The Supreme Court of Appeal recently confirmed that where a suspensive condition is not fulfilled timeously it lapses and the parties are not bound by it, even though one party has performed fully.

In the matter of Africast (Pty) Limited v Pangbourne Properties Limited the parties concluded a contract for the development of commercial property in an area in Gauteng. One of the suspensive conditions in the contract was that Pangbourne’s board of directors had to approve the contract and written approval had to be presented to Africast within seven working days from the date of conclusion of the contract. The contract was signed on 11 April 2007 and Pangbourne’s board of directors approved the contract on 20 April 2007, however the written approval was only provided on 25 April 2007 to Africast, which was after the required seven-day period. Pangbourne decided after 18 months that since the suspensive condition had not been met within the stipulated period, it was not bound by the contract and refused to deliver the required guarantees. At that stage buildings had already been constructed by Africast in terms of the agreement.

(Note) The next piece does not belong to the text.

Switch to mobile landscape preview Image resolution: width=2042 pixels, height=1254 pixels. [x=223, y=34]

The Court confirmed Pangbourne’s view that since the suspensive condition in the contract had not been fulfilled timeously no contract had come into existence and that the contract had lapsed due to non-fulfilment of the suspensive condition. The Court came to this conclusion notwithstanding the fact that both parties had performed in terms of the agreement for some 18 months.

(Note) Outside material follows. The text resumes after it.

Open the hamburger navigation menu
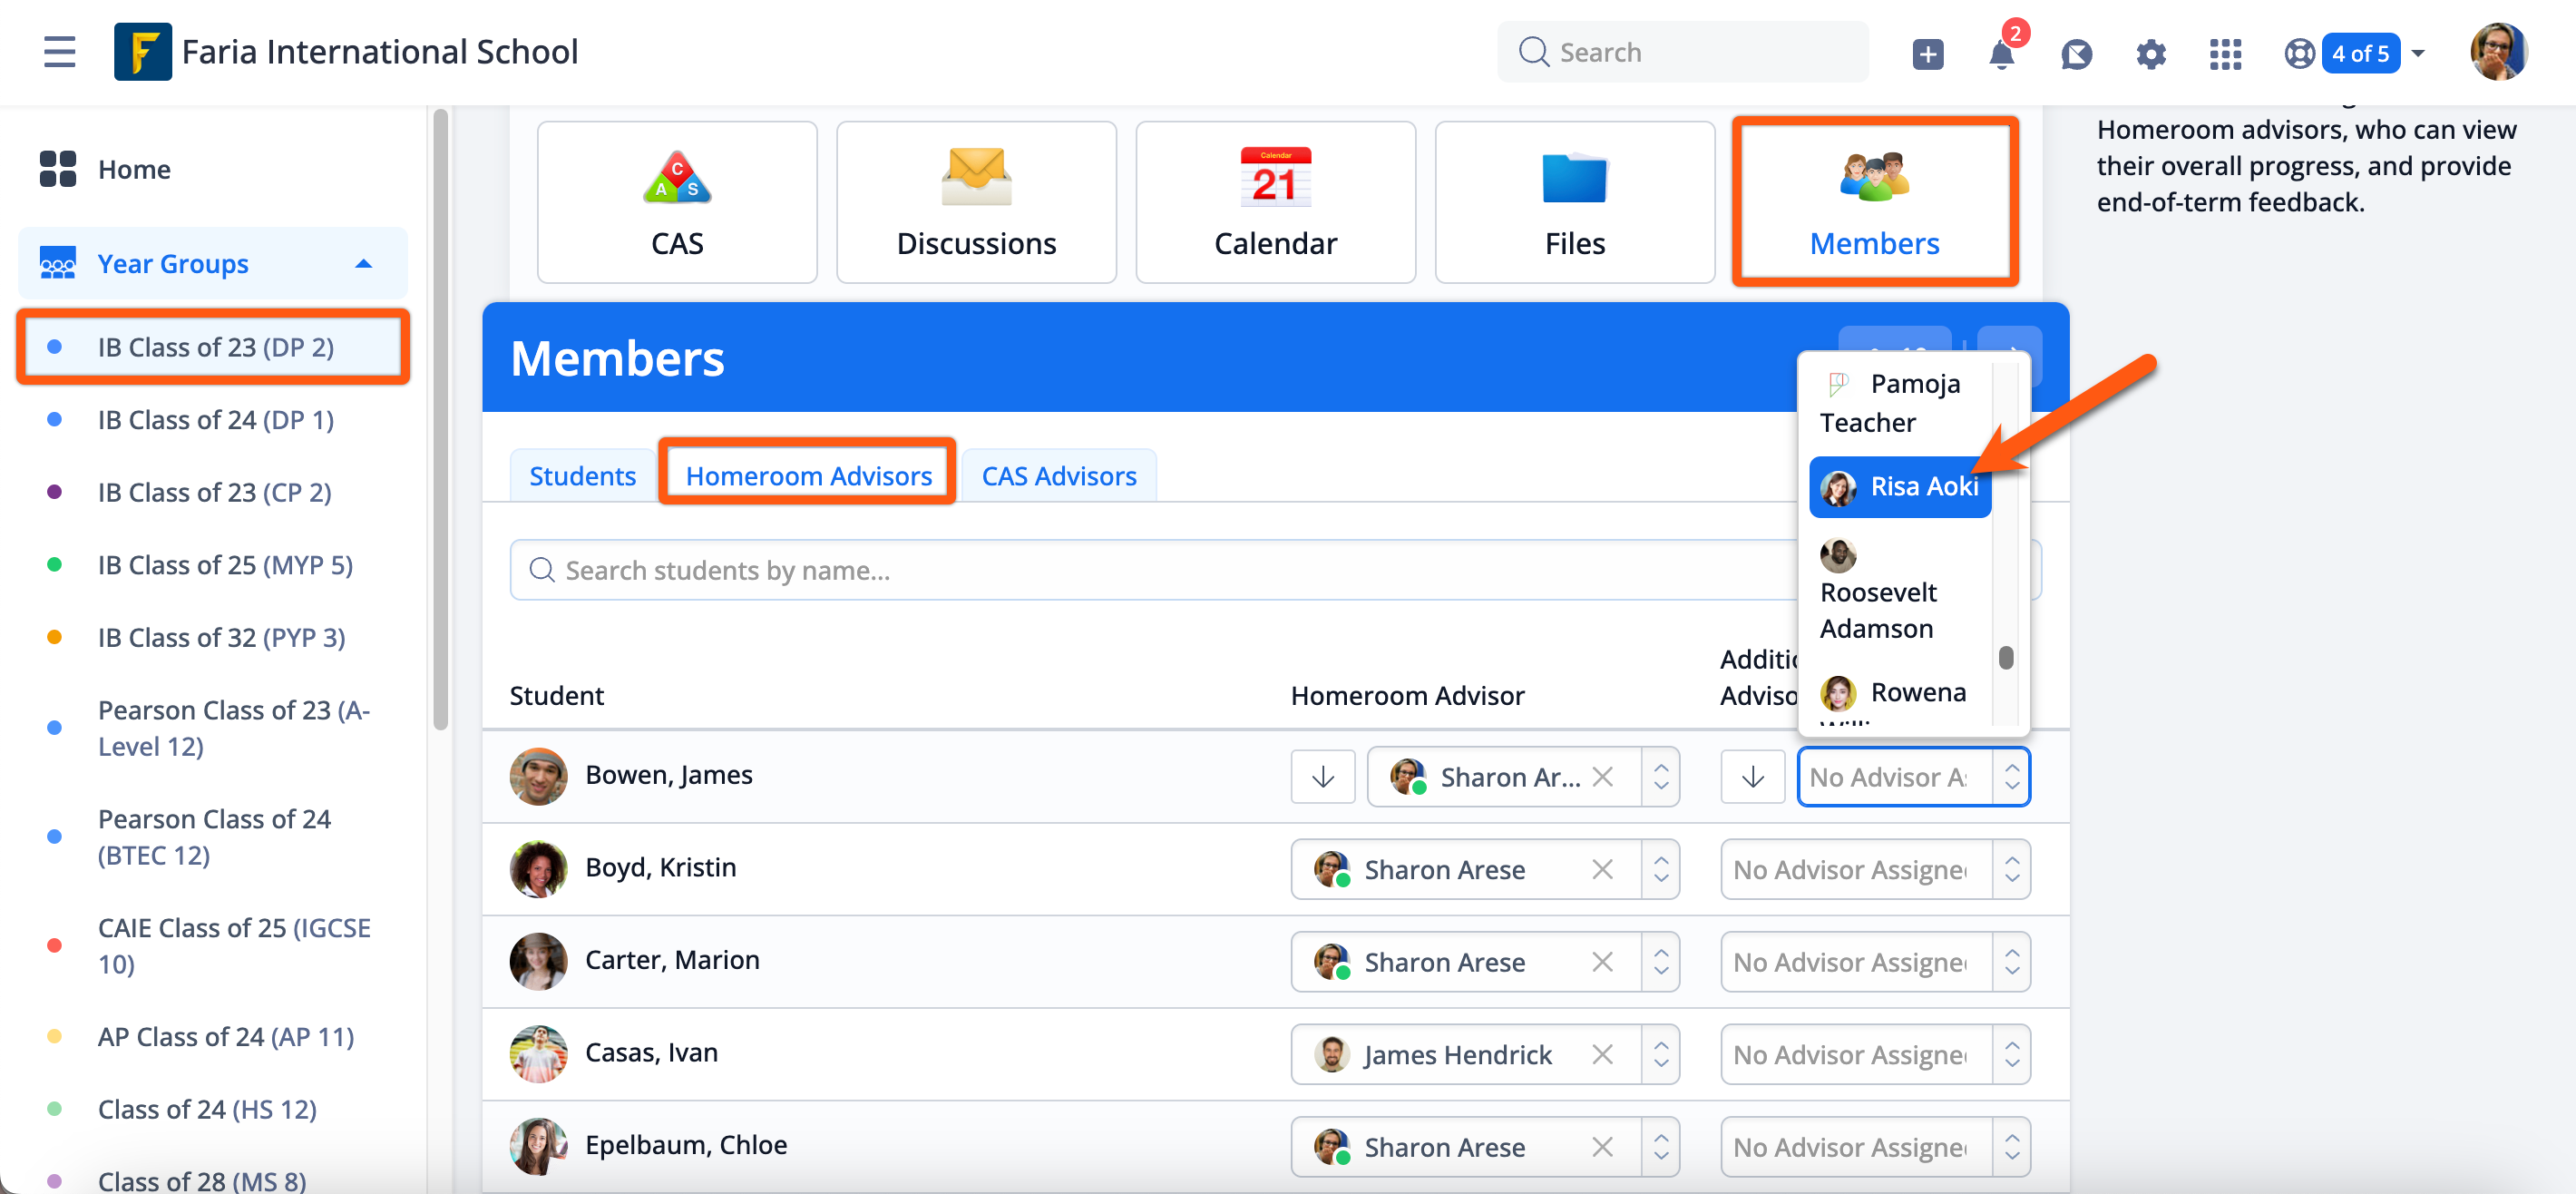 59,52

The most common appearance of suspensive conditions is in contracts involving the sale of immovable property such as a house, flat, plot, or farm. The conditions that are generally encountered in the contract of sale is that the sale is subject to the purchaser obtaining a bond from a financial institution and/or that the sale is subject to the purchaser selling his existing property within a certain period.

It is important to bear in mind that suspensive conditions are usually inserted in a contract for the benefit of one of the parties to the contract. In the abovementioned scenario, the suspensive conditions are included for the protection of the purchaser. Should the purchaser fail to obtain a bond and/or sell his existing property within the required period, the contract would not have any force or effect and the purchaser will not be bound to the terms and conditions of the contract. Non-fulfilment of a suspensive condition renders the contract void and should the parties still wish to continue with the sale, a new contract of sale must be concluded.

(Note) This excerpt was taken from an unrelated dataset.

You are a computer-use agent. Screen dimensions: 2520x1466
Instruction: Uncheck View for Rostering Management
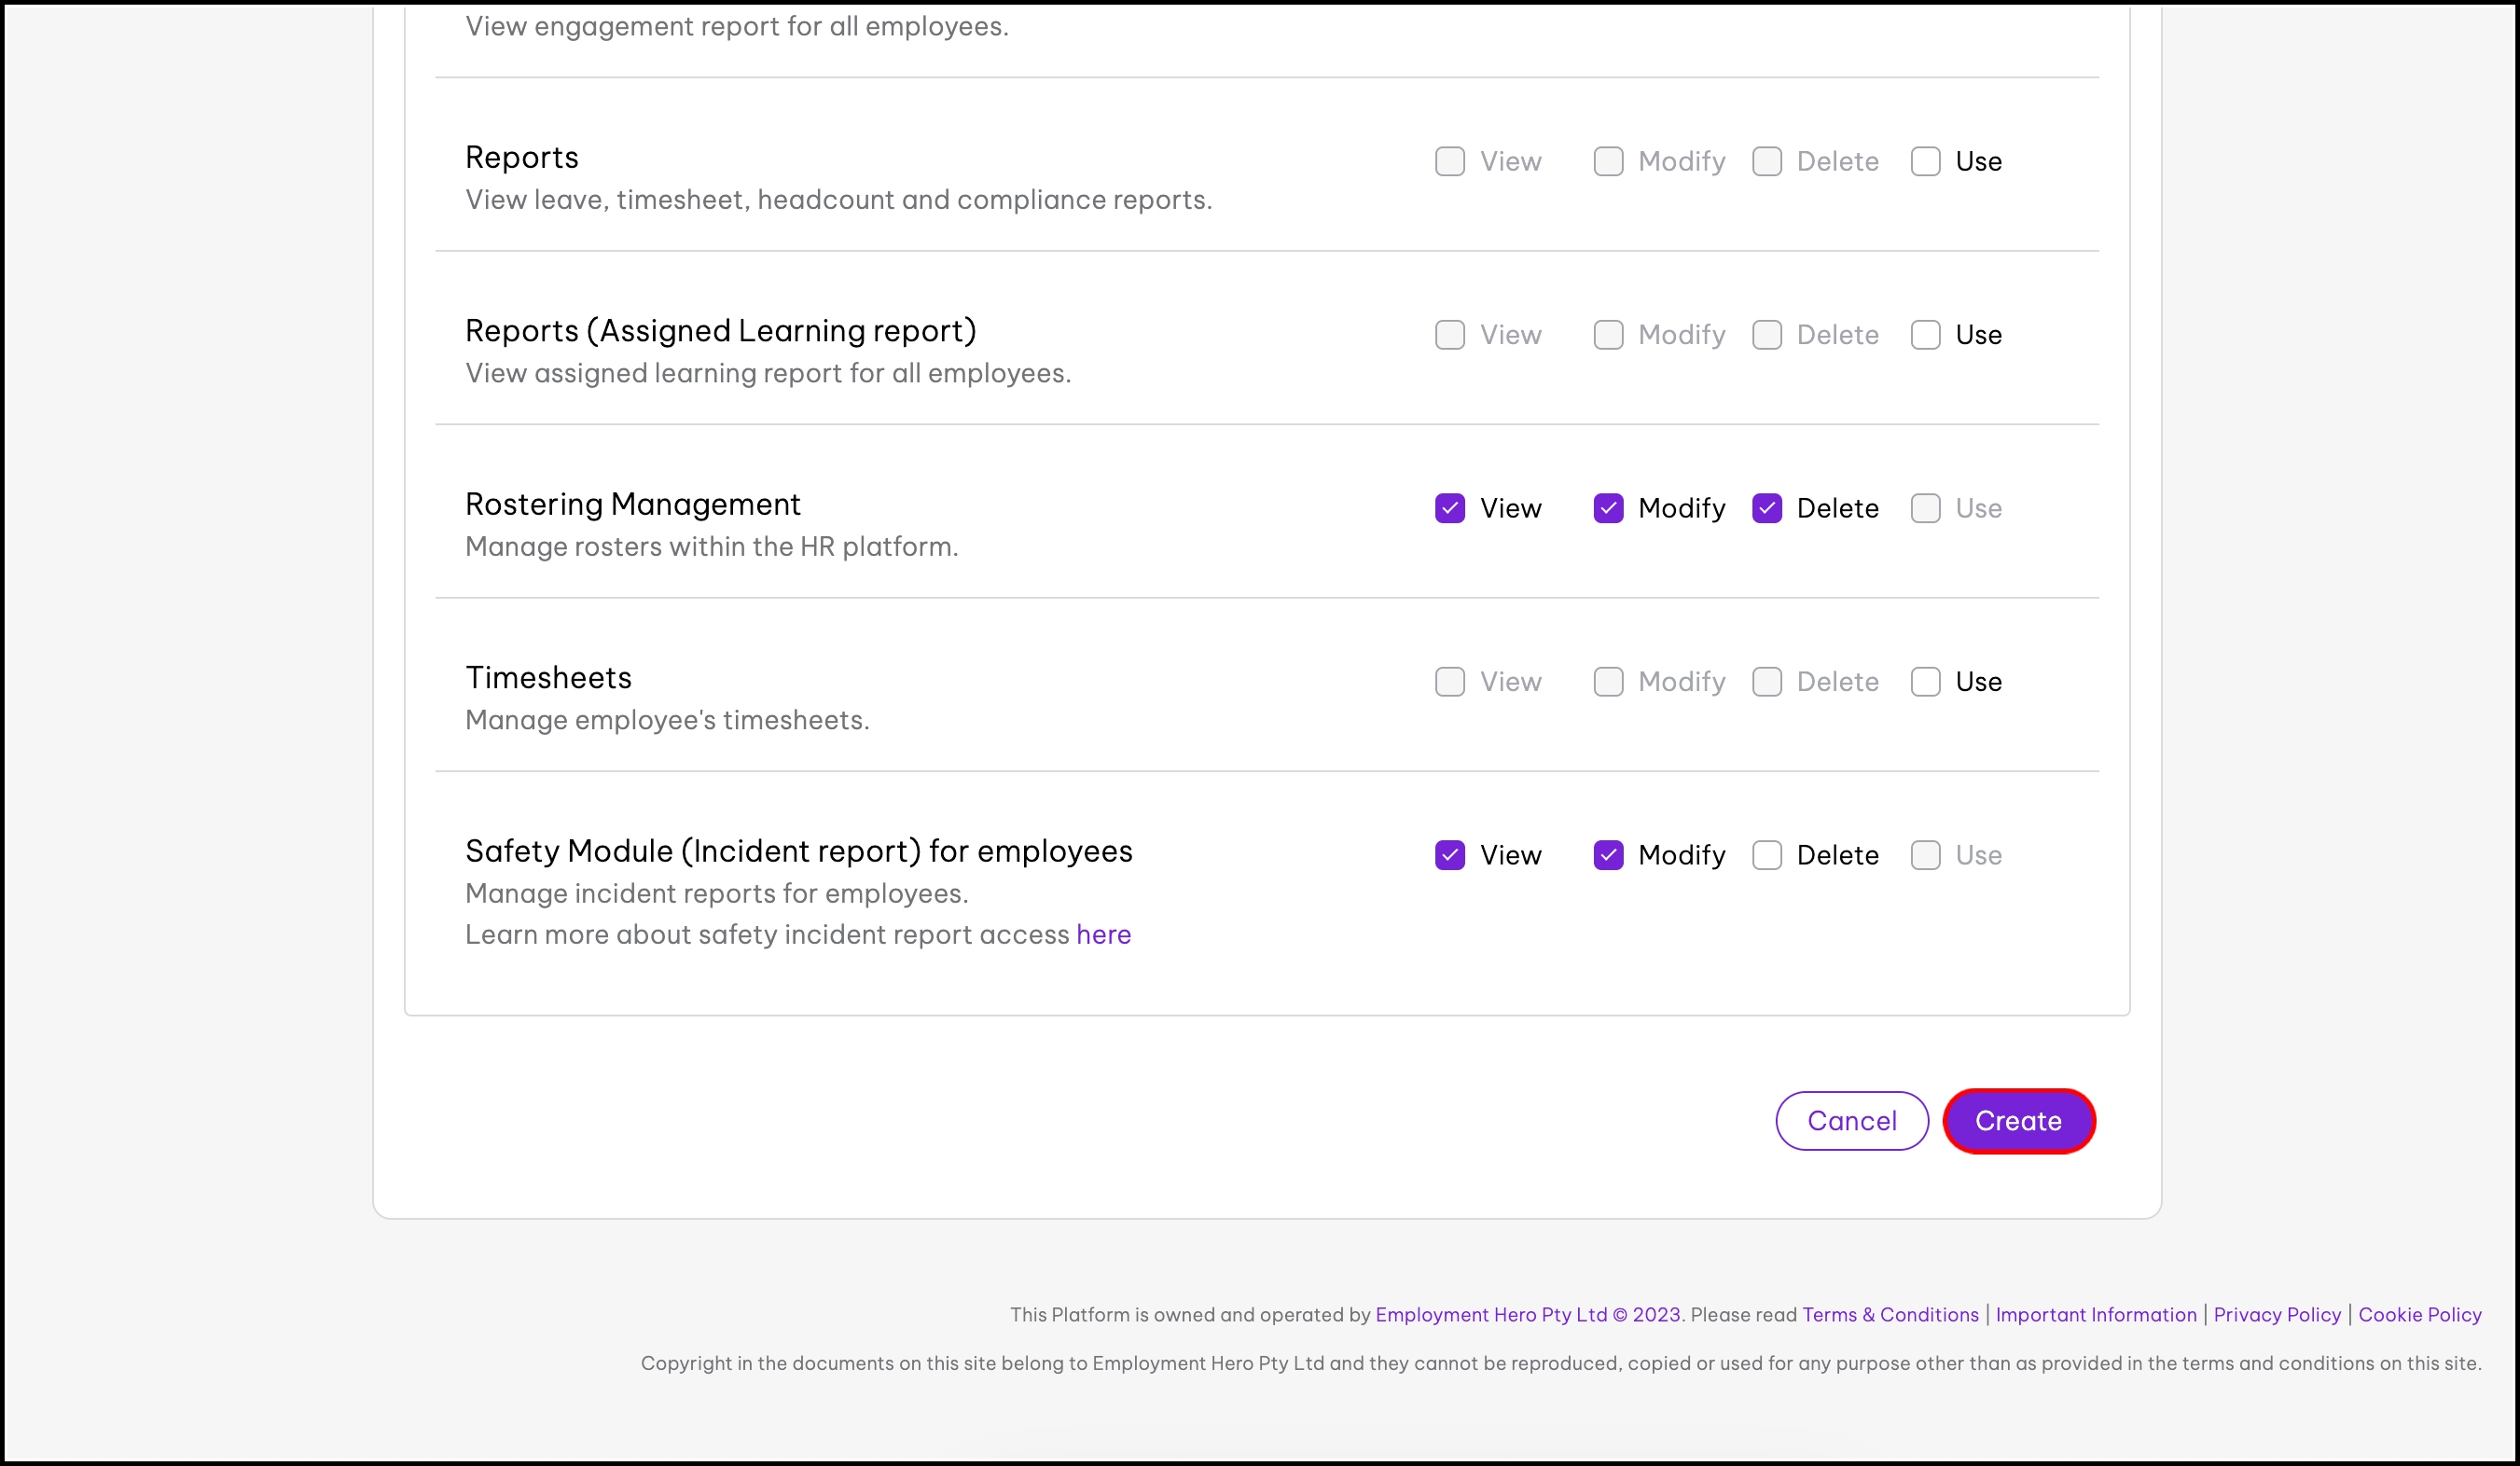coord(1449,508)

If a suspensive condition is included for the benefit of a particular party to a contract, such suspensive condition can be waived at any time prior to the lapsing of the time for the fulfilment of the suspensive condition by the party for whose benefit the condition was included. Having regard to the scenarios mentioned above, the purchaser may accordingly at any time before the lapsing of the period of the suspensive condition, inform the seller that he waives the suspensive condition and the contract is no longer subject thereto. This will then make the contract unconditional and the purchaser and seller will be bound to the terms of the contract.

It is always prudent to tread carefully when entering into a contract that is subject to a suspensive condition. Be aware of the stipulated periods for compliance, for whose benefit the conditions are inserted and the requirements to prove compliance. If necessary, ensure you seek legal advice before you sign the contract and obtain advice before you waive any conditions that have been inserted for your benefit.

This article is a general information sheet and should not be used or relied on as legal or other professional advice. No liability can be accepted for any errors or omissions nor for any loss or damage arising from reliance upon any information herein. Always contact your legal adviser for specific and detailed advice.